I am new to clustering. I want to cluster series that have good correlation together with one another. Start with an example:
set.seed(0)
r1 <- rnorm(1000)
r2 <- rnorm(1000)
e <- rnorm(1000)
d <- data.frame(r1=r1, r2=r2, e=e, r4=rnorm(1000), r.is.r1=r1, r.is.almost.r1=r1+rnorm(1000)/100,
r12=r1*0.75+r2*0.25,
r21= r1*0.25+r2*0.75, r21e= r1*0.25+r2*0.75+e/10, r21ee= r1*0.25+r2*0.75+e/2 )
print(round(cor(d),2))
plot( hclust( dist( t(d) ), method="centroid" ) )
which has the following correlations
r1 r2 e r4 r.is.r1 r.is.almost.r1 r12 r21 r21e r21ee
r1 1.00 -0.01 0.01 -0.05 1.00 1.00 0.94 0.30 0.29 0.26
r2 -0.01 1.00 0.02 -0.02 -0.01 -0.01 0.32 0.95 0.94 0.82
e 0.01 0.02 1.00 -0.01 0.01 0.01 0.02 0.02 0.14 0.52
r4 -0.05 -0.02 -0.01 1.00 -0.05 -0.05 -0.05 -0.04 -0.04 -0.03
r.is.r1 1.00 -0.01 0.01 -0.05 1.00 1.00 0.94 0.30 0.29 0.26
r.is.almost.r1 1.00 -0.01 0.01 -0.05 1.00 1.00 0.94 0.30 0.29 0.26
r12 0.94 0.32 0.02 -0.05 0.94 0.94 1.00 0.59 0.59 0.51
r21 0.30 0.95 0.02 -0.04 0.30 0.30 0.59 1.00 0.99 0.87
r21e 0.29 0.94 0.14 -0.04 0.29 0.29 0.59 0.99 1.00 0.92
r21ee 0.26 0.82 0.52 -0.03 0.26 0.26 0.51 0.87 0.92 1.00
and
which intuitively seems good (except negative correlations [ as in r4
and e
] shouldn’t be connected, but I can live with it; would love to kill this).

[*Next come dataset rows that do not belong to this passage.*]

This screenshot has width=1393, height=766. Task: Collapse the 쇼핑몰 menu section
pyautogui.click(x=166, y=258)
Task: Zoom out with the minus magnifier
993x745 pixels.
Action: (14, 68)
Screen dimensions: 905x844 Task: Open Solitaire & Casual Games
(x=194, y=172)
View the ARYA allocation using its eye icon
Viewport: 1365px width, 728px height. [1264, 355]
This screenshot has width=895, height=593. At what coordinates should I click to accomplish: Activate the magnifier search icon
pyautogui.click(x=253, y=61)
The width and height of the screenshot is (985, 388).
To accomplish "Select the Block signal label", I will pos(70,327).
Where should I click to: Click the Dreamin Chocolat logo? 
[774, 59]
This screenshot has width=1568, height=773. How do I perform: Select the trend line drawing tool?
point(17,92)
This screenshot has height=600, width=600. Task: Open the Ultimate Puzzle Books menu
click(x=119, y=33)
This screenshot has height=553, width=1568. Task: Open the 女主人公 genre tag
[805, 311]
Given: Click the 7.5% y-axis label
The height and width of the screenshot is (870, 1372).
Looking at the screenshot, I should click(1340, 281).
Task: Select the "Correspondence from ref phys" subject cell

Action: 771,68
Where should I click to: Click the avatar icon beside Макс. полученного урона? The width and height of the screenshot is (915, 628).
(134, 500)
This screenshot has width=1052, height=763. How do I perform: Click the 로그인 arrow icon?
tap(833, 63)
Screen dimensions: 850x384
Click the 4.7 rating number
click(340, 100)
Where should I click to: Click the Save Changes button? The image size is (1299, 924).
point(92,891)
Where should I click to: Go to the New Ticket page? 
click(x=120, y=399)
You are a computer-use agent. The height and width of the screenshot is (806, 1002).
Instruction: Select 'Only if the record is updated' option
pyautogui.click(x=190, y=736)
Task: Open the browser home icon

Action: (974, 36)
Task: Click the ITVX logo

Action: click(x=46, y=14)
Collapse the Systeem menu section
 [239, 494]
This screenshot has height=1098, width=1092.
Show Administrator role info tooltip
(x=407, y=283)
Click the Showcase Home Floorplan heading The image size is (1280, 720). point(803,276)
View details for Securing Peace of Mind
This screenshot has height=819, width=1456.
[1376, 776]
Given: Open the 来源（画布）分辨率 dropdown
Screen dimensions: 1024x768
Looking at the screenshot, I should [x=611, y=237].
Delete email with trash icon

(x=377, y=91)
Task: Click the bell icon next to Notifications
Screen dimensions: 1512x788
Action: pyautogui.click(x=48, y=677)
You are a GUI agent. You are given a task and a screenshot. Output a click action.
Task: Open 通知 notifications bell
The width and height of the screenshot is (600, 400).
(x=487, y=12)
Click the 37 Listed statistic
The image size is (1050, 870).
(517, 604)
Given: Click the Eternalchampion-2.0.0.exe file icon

I don’t really understand what the height is, other than that more correlated series have lower heights and a perfect correlation sits at zero.
my first wish for the plot is to put a measure of the correlation in small lettering on the tree roots — for example, 100%
between r1 and r.is.r1. is this possible?
my second wish is to cut the tree (e.g., leaving only r4
, e
, r12
, r21ee
, r2
PLUS the two clusters, A being r.is.almost.r1,r1,r.is.r1
and B being r21,r21e
and name the end branches. (my real application has hundreds of series, so I will need to cut it.)
somehow the plot needs to decide which of the three series in A or the two series in B I would want to put at the branch end. one option would be to paste
all three into one string, which works for small trees. another option would be to figure out which of my series in the cluster seems most “central” and just name that one. a final option would be for me to designate some series as being better names as others (e.g., a preference for naming r1
over r.is.r1
and over r.is.almost.r1
)
I hope these are two easy questions…